I plan on getting back here (hopefully tonight) to add my 2 cents.

Thanks,
Paige

Paige
03-02-2006, 10:12 AM
Amie,

Your thoughts are very much in line with mine on this topic, only much better worded, lol!

There is something very simple said in scripture and I think it bears on all aspects of life. "For as he thinks in his heart, so is he." Prov. 23:7 Whatever the context that this was said originally, the more I think about it, the more I see the profound truth behind the words.

As for generational unhappiness, I think you hit it. We very much pass on our views and attitudes to our children. This is why I feel self-examination is so very important. We have all been handed paradigms by those who have come before us.
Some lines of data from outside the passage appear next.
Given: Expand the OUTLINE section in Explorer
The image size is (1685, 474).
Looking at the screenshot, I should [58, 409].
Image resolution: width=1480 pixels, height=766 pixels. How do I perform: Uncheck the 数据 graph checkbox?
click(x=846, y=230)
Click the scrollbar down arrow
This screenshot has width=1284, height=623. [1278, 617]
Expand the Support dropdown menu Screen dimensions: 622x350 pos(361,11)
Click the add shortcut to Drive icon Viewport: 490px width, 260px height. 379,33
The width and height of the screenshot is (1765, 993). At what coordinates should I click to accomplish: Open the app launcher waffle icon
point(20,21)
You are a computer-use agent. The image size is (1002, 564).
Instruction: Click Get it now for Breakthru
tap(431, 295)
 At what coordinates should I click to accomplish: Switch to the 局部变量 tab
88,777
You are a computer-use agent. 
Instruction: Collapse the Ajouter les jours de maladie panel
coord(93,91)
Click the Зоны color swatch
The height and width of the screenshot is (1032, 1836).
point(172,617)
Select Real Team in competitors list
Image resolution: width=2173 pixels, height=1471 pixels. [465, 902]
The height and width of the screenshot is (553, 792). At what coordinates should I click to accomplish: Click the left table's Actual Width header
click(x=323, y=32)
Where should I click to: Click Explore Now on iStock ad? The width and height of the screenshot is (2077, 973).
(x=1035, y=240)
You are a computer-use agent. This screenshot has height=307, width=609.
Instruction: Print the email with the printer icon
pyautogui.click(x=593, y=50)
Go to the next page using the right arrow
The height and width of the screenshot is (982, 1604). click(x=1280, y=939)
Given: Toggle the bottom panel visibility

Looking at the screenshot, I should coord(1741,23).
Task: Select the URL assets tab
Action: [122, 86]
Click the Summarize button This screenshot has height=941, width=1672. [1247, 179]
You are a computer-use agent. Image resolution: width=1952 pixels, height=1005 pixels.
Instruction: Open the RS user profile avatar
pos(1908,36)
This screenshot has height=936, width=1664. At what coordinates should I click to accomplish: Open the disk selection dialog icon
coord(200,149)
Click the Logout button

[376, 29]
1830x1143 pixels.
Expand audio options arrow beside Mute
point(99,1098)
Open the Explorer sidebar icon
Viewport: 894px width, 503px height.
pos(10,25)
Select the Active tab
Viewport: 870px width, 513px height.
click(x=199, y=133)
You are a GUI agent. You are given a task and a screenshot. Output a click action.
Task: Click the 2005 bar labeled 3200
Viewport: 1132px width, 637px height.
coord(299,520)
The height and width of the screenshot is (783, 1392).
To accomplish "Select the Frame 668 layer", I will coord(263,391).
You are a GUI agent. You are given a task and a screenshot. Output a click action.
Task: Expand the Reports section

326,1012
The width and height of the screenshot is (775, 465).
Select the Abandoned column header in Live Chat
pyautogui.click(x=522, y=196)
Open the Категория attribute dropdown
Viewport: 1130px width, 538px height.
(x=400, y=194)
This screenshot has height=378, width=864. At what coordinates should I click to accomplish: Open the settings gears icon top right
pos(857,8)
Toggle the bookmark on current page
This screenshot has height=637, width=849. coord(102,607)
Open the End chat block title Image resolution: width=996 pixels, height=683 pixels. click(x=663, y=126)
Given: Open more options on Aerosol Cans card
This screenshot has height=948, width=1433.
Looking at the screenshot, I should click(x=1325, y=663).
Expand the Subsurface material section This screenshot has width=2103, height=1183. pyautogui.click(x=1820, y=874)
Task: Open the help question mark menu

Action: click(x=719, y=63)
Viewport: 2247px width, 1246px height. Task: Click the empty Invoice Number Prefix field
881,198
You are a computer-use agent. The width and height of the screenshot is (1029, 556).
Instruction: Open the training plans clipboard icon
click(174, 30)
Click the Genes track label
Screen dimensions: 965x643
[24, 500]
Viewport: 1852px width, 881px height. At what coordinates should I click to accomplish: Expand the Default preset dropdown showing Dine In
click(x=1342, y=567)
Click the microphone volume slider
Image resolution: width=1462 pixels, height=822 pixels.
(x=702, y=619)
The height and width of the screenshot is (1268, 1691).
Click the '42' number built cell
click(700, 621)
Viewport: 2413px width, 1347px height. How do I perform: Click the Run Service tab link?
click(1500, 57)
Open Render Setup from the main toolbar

We think certain things are true because everyone else has thought they were. (Classic example: Jesus is coming again soon...We heard countless sermons and sang countless songs.) When I read the article, what popped into my mind right off was the example given by Michael Crichton (I know, his article keeps coming up time and again) about hex-death. The mind so strongly believes in the shaking-of-the-bone, or whatever method is used, the body just gives up on living. The connection then that our thoughts have with our feelings of happiness is vast.

The Apostle Paul lived through some unimaginable (to me) conditions in which he declared himself content. His thoughts were so focused on the love of Christ and what Christ was in the process of doing for mankind, that even chained he could feel as if he was soaring above it all in heavenly places. His mind told him what his true reality was all along. I hold out great hope for what what the message of God's love and grace for all mankind can actually accomplish on earth. If we can help get this into the mind of man...Look out!